Groups are determined when the value of an index changes (for example,
account number) or when the maximum number of pages for a group is
reached.
An indexing parameter is made up of an attribute
name (for example, Customer Name) and an attribute value (for
example, Earl Hawkins). The parameters include pointers that tell
the OS/390 indexer where to locate the attribute
information in the data stream. For example, the tag Account
Number with the pointer 1,21,16 means that
the OS/390 indexer can expect to find Account
Number values starting in column 21 of specific input records. The OS/390 indexer
collects 16 bytes of information starting at column 21 and adds it
to a list of attribute values found in the input. For each group that
is identified by the OS/390 indexer, a set of index
values that are associated with the group are stored by the Content Manager OnDemand load process into the Content Manager OnDemand database.
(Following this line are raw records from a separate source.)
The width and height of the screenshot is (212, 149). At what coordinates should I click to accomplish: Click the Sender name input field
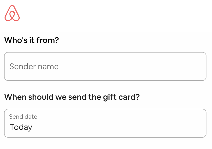105,66
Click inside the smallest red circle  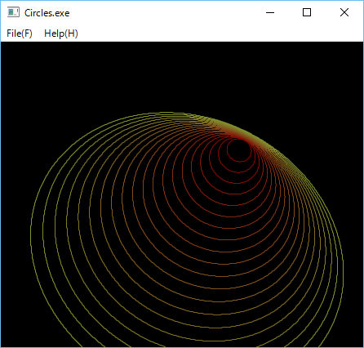point(239,150)

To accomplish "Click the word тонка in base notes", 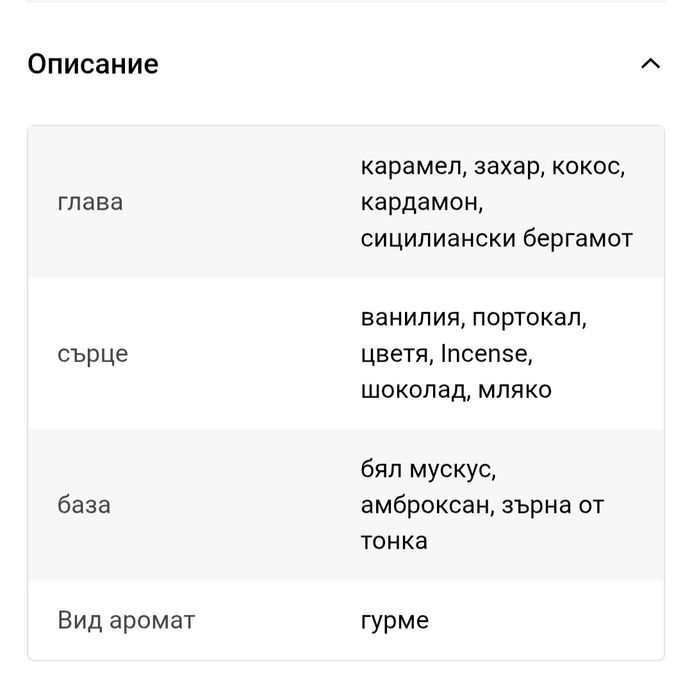I will coord(393,541).
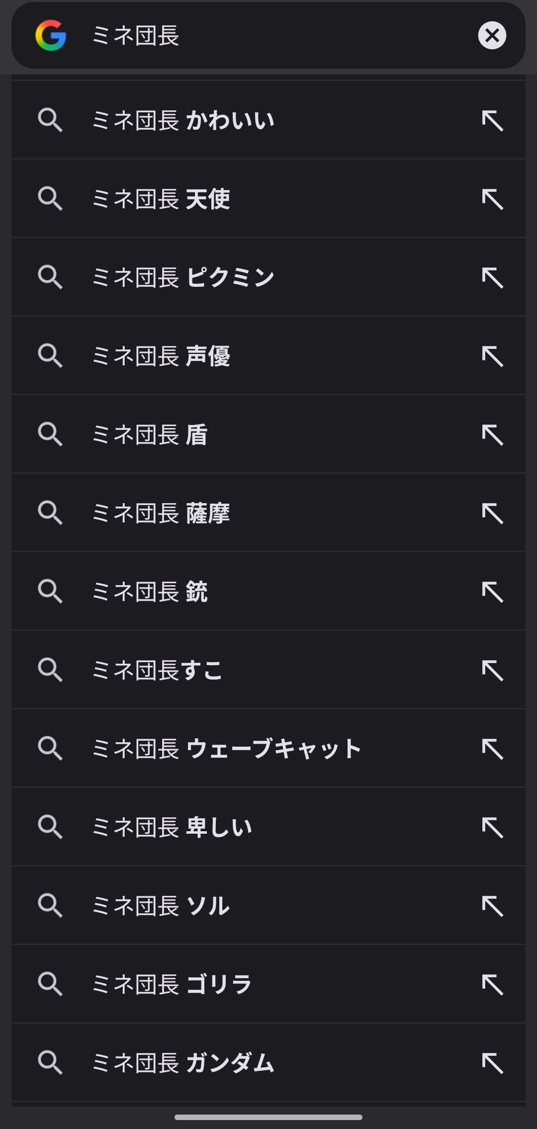This screenshot has width=537, height=1129.
Task: Click the arrow icon next to ミネ団長 かわいい
Action: point(492,121)
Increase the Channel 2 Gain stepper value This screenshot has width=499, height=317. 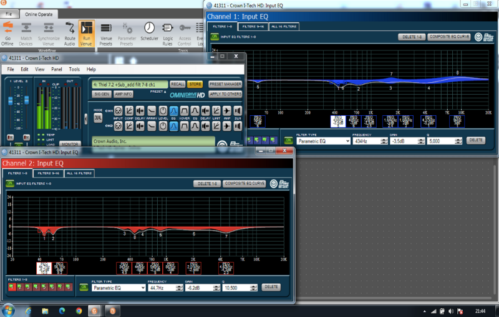click(x=215, y=286)
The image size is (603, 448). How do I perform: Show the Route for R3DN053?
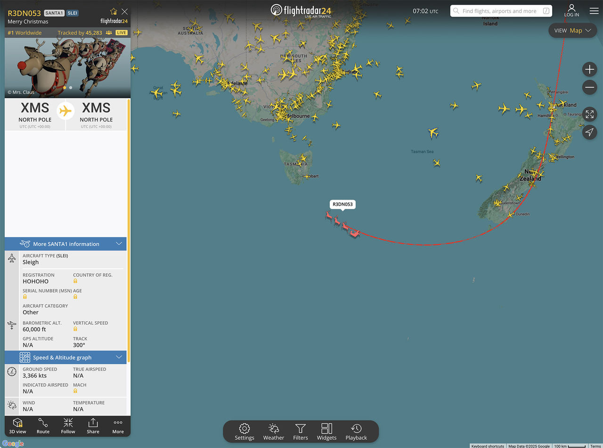point(43,425)
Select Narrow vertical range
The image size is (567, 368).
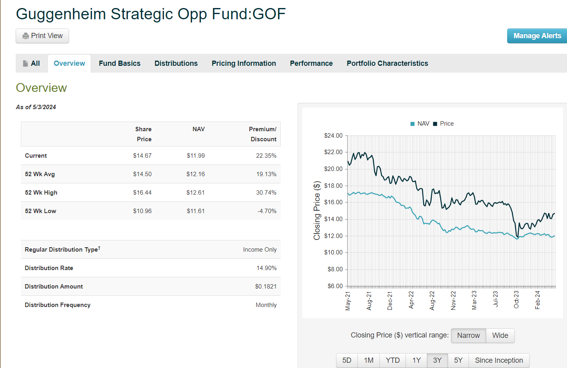469,335
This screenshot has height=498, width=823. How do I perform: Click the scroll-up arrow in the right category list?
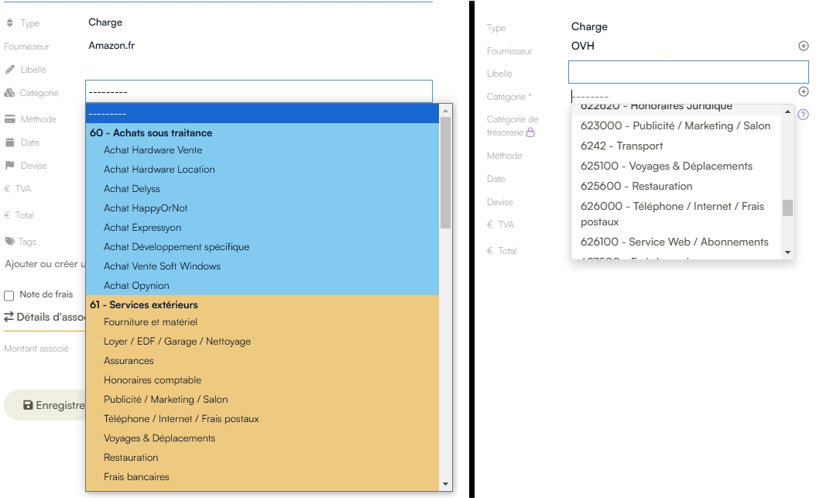point(787,112)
- Anystore Exits. The use of an Anystore Exit allows for the capture
of any type of data. The exit is responsible for reading the data
to be captured, breaking it into documents, and determining the index
values. A sample Anystore Exit is provided which captures TIFF images
using a pre-generated set of indexing instructions read from a separate
file.
- Large Object. Provides enhanced usability and better retrieval
performance for reports that contain very large logical items (for
example, statements that exceed 500 pages) and files that contain
many images, graphics, fonts, and bar codes. Content Manager OnDemand segments data into groups
of pages, compressed inside a large object. You determine the number
of pages in a group. When the user retrieves an item, Content Manager OnDemand retrieves and uncompresses
the first group of pages. As the user navigates pages of the item, Content Manager OnDemand automatically retrieves
and uncompresses the appropriate groups of pages. To enable large
object support, you must specify INDEXOBJ=ALL in the indexing parameters.
The INDEXOBJ=ALL parameter
is supported for AFP reports as well as Line Print reports.
- The OS/390 indexer also provides support for line
print reports with global and/or local Xerox DJDE records. These
documents can be loaded in the same manner as the standard line print
reports described earlier with the addition of DJDE record handling
logic. The global DJDE records are stored separately from the individual
documents and retrieved at print time as required.